München - Wenn der Hallenhimmel voller Geigen hängt – dann war André Rieu in der Stadt, Münchens zweitliebster Holländer nach Arjen Robben. In der Olympiahalle sperrte der fidele Fiedler aus Maastricht am Freitagabend wieder seinen Walzer-Stadl auf.

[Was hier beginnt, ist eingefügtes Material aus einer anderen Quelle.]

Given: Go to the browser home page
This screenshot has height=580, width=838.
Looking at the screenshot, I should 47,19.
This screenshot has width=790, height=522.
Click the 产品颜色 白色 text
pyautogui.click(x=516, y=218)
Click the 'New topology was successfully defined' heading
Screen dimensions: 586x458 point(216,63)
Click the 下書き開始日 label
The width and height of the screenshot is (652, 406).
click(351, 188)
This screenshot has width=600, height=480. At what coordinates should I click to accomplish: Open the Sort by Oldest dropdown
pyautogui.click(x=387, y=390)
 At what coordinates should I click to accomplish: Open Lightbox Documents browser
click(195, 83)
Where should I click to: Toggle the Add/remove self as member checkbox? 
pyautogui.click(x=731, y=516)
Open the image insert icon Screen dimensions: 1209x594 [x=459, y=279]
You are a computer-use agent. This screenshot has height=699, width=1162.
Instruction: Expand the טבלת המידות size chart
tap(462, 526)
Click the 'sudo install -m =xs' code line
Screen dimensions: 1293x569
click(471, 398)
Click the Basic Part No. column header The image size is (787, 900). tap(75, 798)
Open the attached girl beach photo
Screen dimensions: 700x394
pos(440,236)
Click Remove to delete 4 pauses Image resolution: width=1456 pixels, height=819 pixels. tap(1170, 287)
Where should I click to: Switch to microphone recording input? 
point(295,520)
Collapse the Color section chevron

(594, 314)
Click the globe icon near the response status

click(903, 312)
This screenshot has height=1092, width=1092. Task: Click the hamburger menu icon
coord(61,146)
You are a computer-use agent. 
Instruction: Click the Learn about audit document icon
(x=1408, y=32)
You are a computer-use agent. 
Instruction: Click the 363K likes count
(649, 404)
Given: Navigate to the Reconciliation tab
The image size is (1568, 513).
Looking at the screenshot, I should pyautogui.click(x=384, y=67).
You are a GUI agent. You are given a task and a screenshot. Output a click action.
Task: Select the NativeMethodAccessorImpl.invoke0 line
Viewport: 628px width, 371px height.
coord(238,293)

Und ob man das Naschwerk des Klassik-Konditors nun mag oder nicht – von Schostakowitschs „Walzer Nr. 2" bis zur Fußballhymne „You'll never walk alone" war der Abend perfekt gemachte Unterhaltung. Motto: „We will Frack you!“

Offenbar hat der Schlossherr mit seinem Publikum einen Maastrichter Vertrag abgeschlossen: Solange er mit dem Johann-Strauss-Orchester um die Welt geigt, kommen die Menschen – wenn auch nicht mehr ganz so zahlreich wie früher. Aber sie wissen, warum. In der Olympiahalle braucht Rieu nur ein lässiges Zucken mit der Augenbraue, um wieder mal alle um den Finger zu wickeln. Der bald 65-Jährige ist ein großer Unterhalter, von dessen Humor und Selbstironie viele lernen können – nicht zuletzt Geigenkollege Garrett mit seinem allzu kalkulierten Klassik-Pop-Pichelsteiner. Gassenhauer wie „Granada“ oder Peter Alexanders „Kleine Kneipe“ tun in München ihr Übriges.

Ein bisschen Comedy, ein bisschen Drama und ganz viel Liebe zum Detail – so funktioniert die Frack-Sause. Jedes Glöckerl, das man hört, ist ein echtes Glöckerl, und kommt nicht billig vom Band. Das nennt man dann wohl Respekt vor dem Publikum. André Rieu live – die Champions League der leichten Musi.